Pertalite Lebih Boros dan Cepat Habis dari Pertamax, Ini Penjelasannya
Gaduh soal Pertalite lebih boros dan cepat habis dibanding Pertamax, begini penjelasan dari pengamat.
IDXChannel - Pengamat otomotif dan akademisi dari Institut Teknologi Bandung, Yannes Martinus Pasaribu, mengungkapkan, alasan Pertamax disebut lebih irit ketimbang Pertalite. Itu karena kandungan oktan dalam jenis bahan bakar minyak (BBM).
"Semakin tinggi kompresi mesin, maka menuntut bahan bakar dengan oktan yang lebih tinggi.

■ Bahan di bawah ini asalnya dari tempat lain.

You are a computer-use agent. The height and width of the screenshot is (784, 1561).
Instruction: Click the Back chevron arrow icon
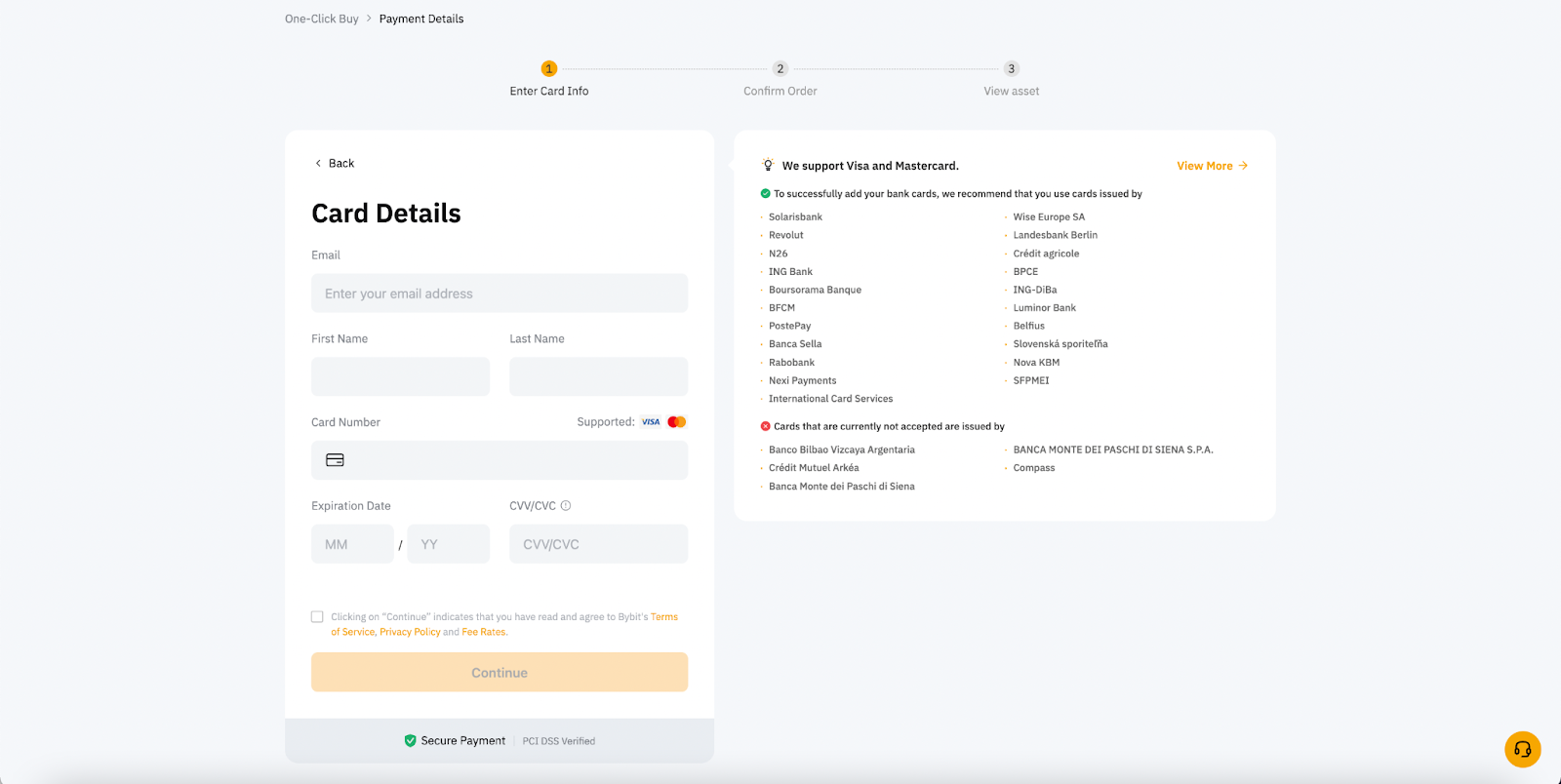[x=318, y=163]
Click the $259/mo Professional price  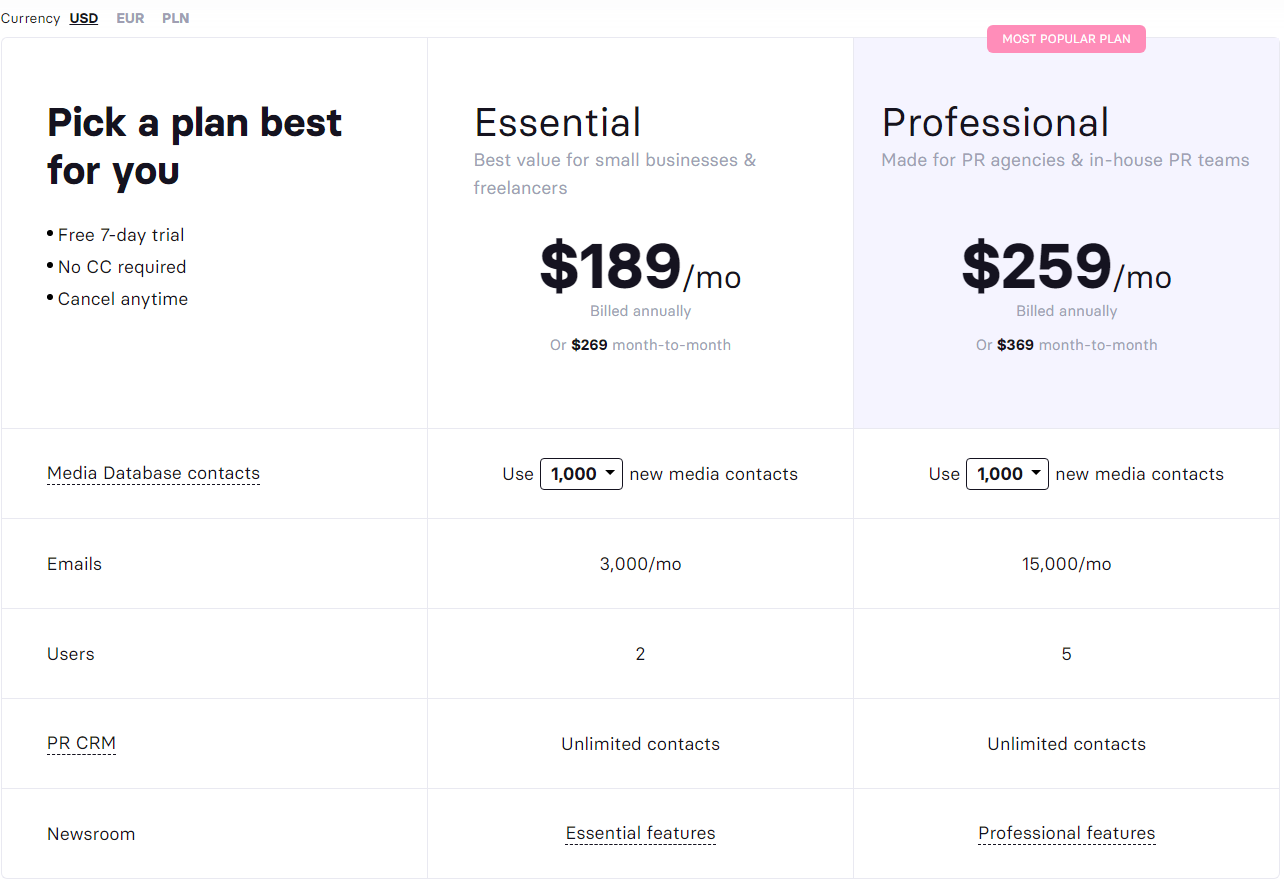(x=1066, y=267)
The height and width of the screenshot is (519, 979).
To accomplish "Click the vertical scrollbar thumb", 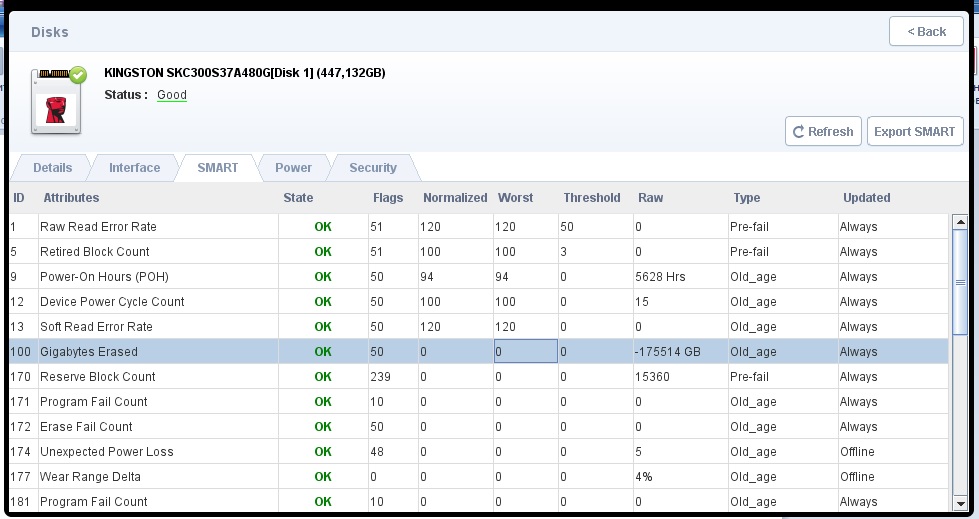I will coord(960,282).
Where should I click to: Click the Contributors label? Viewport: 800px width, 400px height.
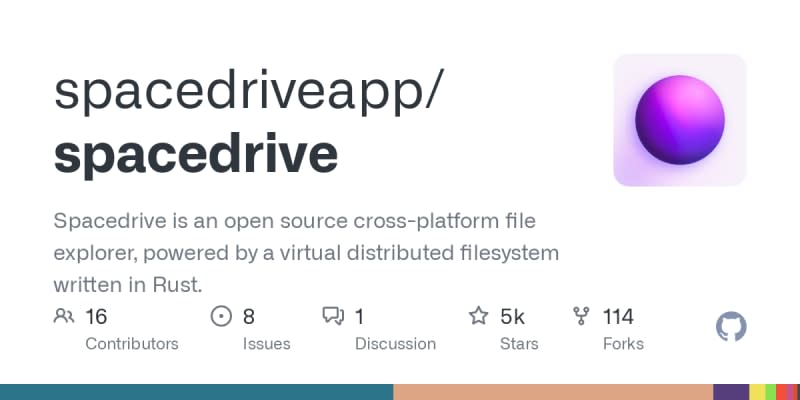coord(132,344)
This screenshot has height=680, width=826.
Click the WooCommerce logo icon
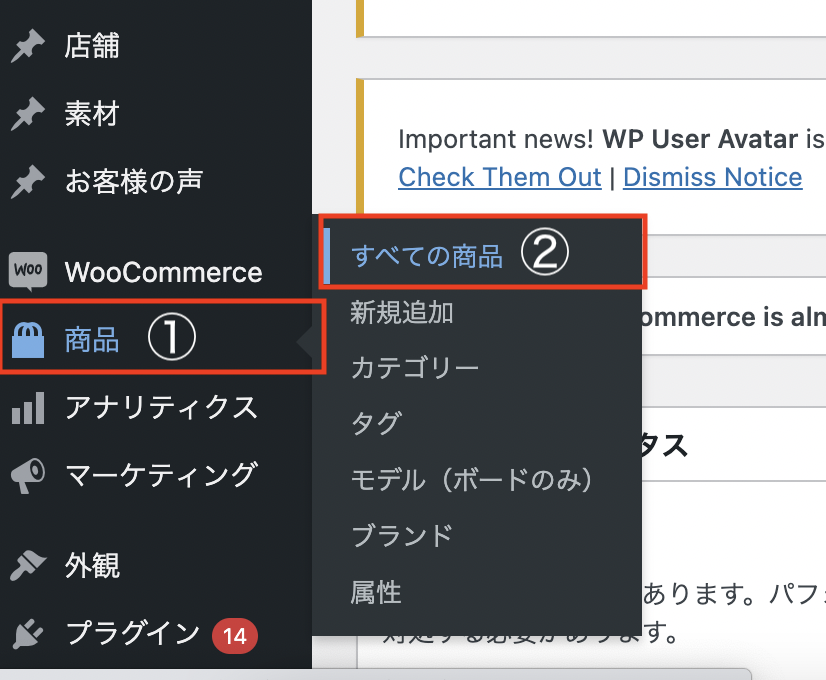[x=28, y=270]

Pada mesin ini, bahan bakar oktan tinggi akan meningkatkan performa dan penghematan BBM," kata Yannes kepada awak media, Sabtu (24/9/2022).
Yannes menuturkan, pertalite merupakan BBM RON 90. Research octane number atau oktan 90 memiliki standar internasional kimiawi yang seragam di seluruh dunia.
Sementara itu, RON merupakan ikatan kimia pada fluida bahan bakar yang menentukan tingkatan kekuatan BBM menerima kompresi di dalam mesin motor bakar.
"Di samping secara instan akan membuat kendaraan kita bahkan jauh lebih boros. Karena, BBM-nya belum sampai ke bagian atas pistonnya, sebelum terpercik api dari busi, sudah terbakar sebelum waktunya. Akibat lainnya, mesin akan cepat mengalami overheating," katanya.
Dia menambahkan, pertamax dengan oktan yang lebih tinggi ideal untuk mesin-mesin kendaraan modern yang berkompresi antara 9:1 sampai 11:1. Sebab, ini akan mengoptimalkan efisiensi BBM-nya dan kinerja mesinnya. Makin tinggi kompresi ruang bakar, makin sempurna pembakaran yang dihasilkan.
Sementara itu, Dosen dari Kelompok Keahlian Konversi Energi ITB, Tri Yuswidjajanto Zaenuri mengatakan, PT Pertamina (Persero) harus mengecek penyaluran Pertalite di lapangan. Pengecekan sampai pemeriksaan itu penting dilakukan seiring maraknya isu bahwa Pertalite lebih boros ketimbang Pertamax.
“Kalau memang kenyataannya terjadi distorsi kualitas, akui saja dan dicari masalahnya datang dari mana supaya tidak terulang lagi,” kata Tri.
Dia mencontohkan, beberapa kasus yang terjadi sebelumnya, seperti pada 2010. Kala itu, terjadi distorsi kualitas bahan pompa bahan bakar kendaraan dari produsen yang merugikan konsumen. Lalu ada kasus BBM solar di daerah Jawa Timur dan Jawa Tengah.
"Jadi lubricity BBM turun sehingga banyak pompa bahan bakar yang rusak,” ujar Tri.
Masalah lain adalah impor BBM Premium yang menimbulkan kerusakan busi dan klep untuk mobil dan sepeda motor. Kasus ini terjadi di Bali, Makasar, Jember.
“Setelah diinvestigasi, ternyata BBM yang impor itu memakai aditif peningkat oktan berbasis mangaan,” kata dia.
Dalam kasus-kasus sebelumnya itu, menurut Tri, Pertamina melakukan investigasi bersama dengan asosiasi kendaraan bermotor di Indonesia. Tim peneliti dari ITB pun ikut terlibat. Investigasi itu untuk mencari tahu masalah dan sumbernya sehingga kejadian serupa tidak terulang lagi di kemudian hari.
“Harusnya (Pertalite) ini juga sama karena sudah dikeluhkan masyarakat yang cukup luas,” pungkas Tri.